» **What is being asked**: Reproduce the entries below without any change, beginning with the line that contains "Given: Toggle the Đuôi switch on" and continuing through the line that contains "[x=119, y=212]".

» **Recorded data**:
>> BEGIN
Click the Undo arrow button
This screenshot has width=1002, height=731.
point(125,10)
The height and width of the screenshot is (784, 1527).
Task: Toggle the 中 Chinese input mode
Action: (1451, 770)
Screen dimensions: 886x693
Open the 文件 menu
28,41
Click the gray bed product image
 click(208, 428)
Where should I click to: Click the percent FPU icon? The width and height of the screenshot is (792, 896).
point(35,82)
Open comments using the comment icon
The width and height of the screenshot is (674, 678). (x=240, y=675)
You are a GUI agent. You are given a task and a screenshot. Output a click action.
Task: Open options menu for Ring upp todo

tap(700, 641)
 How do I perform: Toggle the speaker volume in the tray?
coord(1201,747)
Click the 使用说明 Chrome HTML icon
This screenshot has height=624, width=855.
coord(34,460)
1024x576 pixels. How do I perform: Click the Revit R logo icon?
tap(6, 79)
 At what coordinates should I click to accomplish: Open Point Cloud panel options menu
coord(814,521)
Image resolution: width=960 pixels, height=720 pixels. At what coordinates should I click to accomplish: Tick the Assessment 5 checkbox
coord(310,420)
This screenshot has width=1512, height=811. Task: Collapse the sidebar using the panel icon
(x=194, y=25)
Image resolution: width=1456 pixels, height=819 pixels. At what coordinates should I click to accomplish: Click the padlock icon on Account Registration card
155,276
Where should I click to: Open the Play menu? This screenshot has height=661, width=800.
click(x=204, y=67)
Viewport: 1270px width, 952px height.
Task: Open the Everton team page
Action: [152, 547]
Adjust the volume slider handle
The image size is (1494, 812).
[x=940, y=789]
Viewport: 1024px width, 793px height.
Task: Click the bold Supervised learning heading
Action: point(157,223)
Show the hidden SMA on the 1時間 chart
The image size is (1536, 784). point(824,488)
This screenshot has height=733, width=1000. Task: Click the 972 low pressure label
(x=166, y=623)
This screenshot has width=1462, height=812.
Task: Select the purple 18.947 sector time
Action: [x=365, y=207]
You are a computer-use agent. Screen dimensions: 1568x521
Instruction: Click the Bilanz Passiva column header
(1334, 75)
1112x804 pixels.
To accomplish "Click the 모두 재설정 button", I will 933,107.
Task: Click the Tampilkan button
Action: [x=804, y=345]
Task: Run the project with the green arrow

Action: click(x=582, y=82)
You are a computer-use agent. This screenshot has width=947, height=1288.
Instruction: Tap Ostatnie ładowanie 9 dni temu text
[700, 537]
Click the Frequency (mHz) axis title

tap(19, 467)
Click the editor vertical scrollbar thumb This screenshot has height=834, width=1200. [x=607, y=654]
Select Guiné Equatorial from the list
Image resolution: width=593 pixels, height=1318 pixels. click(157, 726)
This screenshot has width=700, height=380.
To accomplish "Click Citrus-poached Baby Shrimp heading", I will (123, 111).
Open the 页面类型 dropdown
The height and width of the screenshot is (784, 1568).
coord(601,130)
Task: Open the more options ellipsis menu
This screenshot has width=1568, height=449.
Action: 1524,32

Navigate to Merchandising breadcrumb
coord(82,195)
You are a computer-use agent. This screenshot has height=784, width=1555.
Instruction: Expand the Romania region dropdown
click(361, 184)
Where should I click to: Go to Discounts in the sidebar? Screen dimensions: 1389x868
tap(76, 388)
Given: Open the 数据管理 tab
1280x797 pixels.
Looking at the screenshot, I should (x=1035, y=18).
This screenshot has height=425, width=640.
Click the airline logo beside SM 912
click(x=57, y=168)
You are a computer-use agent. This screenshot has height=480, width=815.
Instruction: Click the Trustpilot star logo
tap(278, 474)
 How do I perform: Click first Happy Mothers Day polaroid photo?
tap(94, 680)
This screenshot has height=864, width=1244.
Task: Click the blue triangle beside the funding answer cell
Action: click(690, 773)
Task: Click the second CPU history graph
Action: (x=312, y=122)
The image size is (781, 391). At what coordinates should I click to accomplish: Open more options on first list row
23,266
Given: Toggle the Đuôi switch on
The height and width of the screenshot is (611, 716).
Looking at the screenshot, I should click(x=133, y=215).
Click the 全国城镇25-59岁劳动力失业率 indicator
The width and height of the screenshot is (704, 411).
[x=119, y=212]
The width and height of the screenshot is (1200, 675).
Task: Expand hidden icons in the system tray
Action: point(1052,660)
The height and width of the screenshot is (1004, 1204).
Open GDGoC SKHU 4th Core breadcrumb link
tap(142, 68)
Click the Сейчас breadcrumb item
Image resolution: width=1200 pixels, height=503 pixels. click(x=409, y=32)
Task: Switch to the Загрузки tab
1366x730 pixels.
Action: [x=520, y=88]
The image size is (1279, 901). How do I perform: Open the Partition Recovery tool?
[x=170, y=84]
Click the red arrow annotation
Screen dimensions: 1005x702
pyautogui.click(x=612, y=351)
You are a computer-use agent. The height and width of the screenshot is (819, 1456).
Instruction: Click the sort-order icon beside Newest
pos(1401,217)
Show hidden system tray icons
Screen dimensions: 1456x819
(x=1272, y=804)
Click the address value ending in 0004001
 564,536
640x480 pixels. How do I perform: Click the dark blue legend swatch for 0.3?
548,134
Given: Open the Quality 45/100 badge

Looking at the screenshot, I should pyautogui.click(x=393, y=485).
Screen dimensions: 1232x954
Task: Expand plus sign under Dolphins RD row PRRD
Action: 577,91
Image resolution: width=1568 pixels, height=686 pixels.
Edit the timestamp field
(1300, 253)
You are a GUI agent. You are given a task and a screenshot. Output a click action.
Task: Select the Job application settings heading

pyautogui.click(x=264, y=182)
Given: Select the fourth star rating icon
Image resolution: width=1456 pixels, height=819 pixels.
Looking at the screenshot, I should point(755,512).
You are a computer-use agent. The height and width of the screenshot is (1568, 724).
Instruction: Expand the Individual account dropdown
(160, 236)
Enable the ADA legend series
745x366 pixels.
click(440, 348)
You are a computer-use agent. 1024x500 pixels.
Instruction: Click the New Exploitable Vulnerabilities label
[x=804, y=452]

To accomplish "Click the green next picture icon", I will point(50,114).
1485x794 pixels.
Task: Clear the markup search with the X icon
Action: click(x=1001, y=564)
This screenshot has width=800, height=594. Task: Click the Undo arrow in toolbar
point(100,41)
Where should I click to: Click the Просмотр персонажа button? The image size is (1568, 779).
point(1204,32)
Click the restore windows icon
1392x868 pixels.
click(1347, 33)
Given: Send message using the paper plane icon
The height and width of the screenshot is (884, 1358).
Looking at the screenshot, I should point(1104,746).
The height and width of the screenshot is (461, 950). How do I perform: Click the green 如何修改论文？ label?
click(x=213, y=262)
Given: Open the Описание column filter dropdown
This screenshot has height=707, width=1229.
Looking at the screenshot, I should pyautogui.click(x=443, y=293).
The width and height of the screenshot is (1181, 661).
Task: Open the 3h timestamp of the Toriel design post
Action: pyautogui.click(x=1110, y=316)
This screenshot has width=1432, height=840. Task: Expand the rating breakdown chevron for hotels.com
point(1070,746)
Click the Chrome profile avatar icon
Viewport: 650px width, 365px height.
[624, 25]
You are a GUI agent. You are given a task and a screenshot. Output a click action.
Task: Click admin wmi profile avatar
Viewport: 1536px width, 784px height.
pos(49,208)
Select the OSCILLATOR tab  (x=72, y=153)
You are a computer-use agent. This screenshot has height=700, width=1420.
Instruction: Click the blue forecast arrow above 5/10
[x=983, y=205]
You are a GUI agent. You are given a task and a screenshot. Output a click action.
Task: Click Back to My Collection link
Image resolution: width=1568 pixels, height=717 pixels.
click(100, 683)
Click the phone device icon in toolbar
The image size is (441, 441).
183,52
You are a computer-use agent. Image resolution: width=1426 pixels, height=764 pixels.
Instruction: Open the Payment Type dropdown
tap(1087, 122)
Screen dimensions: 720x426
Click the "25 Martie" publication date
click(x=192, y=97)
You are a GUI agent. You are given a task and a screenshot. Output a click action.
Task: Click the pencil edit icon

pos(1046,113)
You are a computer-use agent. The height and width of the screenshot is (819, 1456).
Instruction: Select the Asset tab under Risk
>> END
» **Exercise response**:
Given: Toggle the Đuôi switch on
The height and width of the screenshot is (611, 716).
Looking at the screenshot, I should click(x=133, y=215).
Click the 全国城镇25-59岁劳动力失业率 indicator
The width and height of the screenshot is (704, 411).
[x=119, y=212]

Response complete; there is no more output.